Managing layered requirements with pip-tools


Augusto Stoffel (PhD)


A rainbow layer cake.

When building Python applications for production, it's good practice to pin all dependency versions, a process also known as “freezing the requirements”. This makes the deployments reproducible and predictable. (For libraries and user applications, the needs are quite different; in this case, one should support a large range of versions for each dependency, in order to reduce the potential for conflicts.)

In this post, we explain how to manage a layered requirements setup without forgoing the improved conflict resolution algorithm introduced recently in pip. We provide a Makefile that you can use right away in any of your projects!


The problem


There are many tools in the Python ecosystem to manage pinned package lists. The simplest, perhaps, is the pip freeze command, which prints a list of the currently installed packages and their versions. Its output can be fed to pip install -r to install again the same collection of packages.

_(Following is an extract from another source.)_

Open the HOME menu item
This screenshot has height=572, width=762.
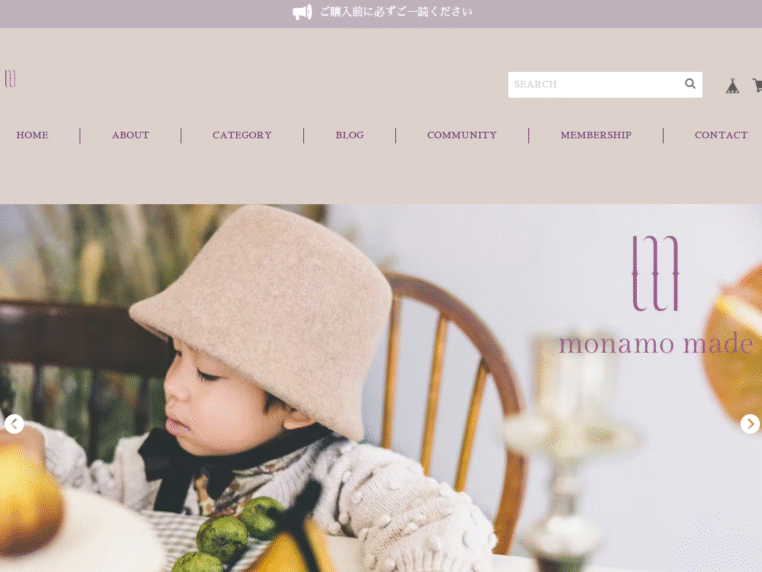tap(32, 135)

A more sophisticated approach building on this idea is provided by the pip-compile and pip-sync tools from the pip-tools package. The process is summarized in this picture:

So if, say, requirements.in contains

torch
pytest
jupyter

then the resulting requirements.txt will contain a list of all dependencies of these packages, plus the dependencies of the dependencies, and so on — all with compatible version choices.

Now, let's assume that pytest and jupyter aren't really needed in production; typically, the latter is only needed for local development and the former is needed for the CI as well as local development. So we would split our requirements into three files:

In production, we only need to install the “base” requirements; on the CI, we need the base as well as the CI set; and for local development, all three requirement sets are needed.

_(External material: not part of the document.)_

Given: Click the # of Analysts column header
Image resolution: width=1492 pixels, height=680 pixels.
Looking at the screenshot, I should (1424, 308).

The pip-tools documentation already suggests a procedure to compile the above .in files into a collection of pinned .txt requirements. The idea is to first compile base.in, then use base.txtin conjunction with ci.in to produce ci.txt, and so on.

The problem with this approach is that PyTorch and Pytest have dependencies in common; when we compile base.in with no regard to ci.in, we may end up selecting a package version that conflicts with Pytest. As a project (and its list of requirements) grows, the potential for conflicts and the effort needed to manually resolve them grow exponentially (literally!).


The solution


Here is a Makefile that allows you to set up a layered requirements setup and still take advantage of automatic conflict resolution. We assume it's placed in the requirements/ directory of your project, next to base.inci.indev.in files similar to the above.

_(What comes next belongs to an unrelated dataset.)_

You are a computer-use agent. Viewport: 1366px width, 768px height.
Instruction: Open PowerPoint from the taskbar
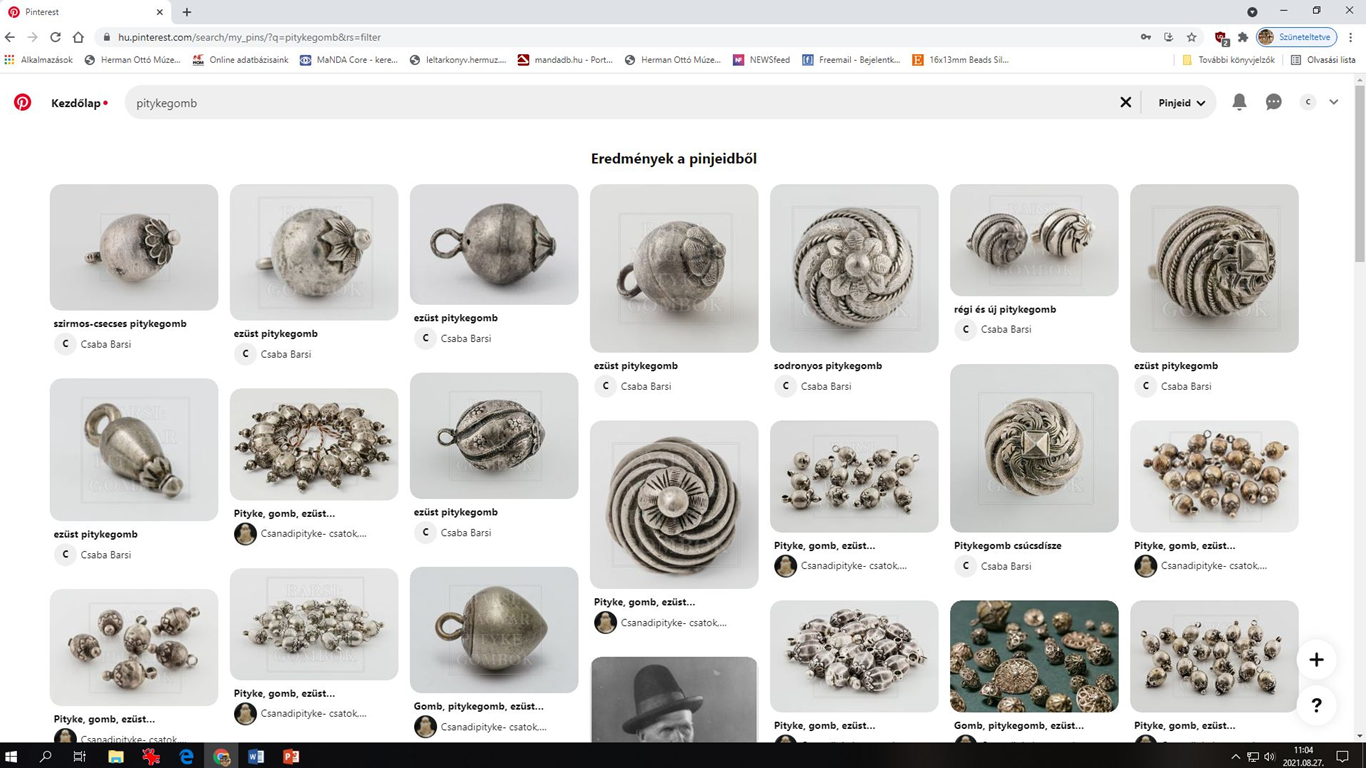pyautogui.click(x=291, y=757)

## Summary of available make targets:
##
## make help   -- Display this message
## make all    -- Recompute the .txt requirements files, keeping the
##                pinned package versions.  Use this after adding or
##                removing packages from the .in files.
## make update -- Recompute the .txt requirements files files from
##                scratch, updating all packages unless pinned in the
##                .in files.

help:
	@sed -rn 's/^## ?//;T;p' $(MAKEFILE_LIST)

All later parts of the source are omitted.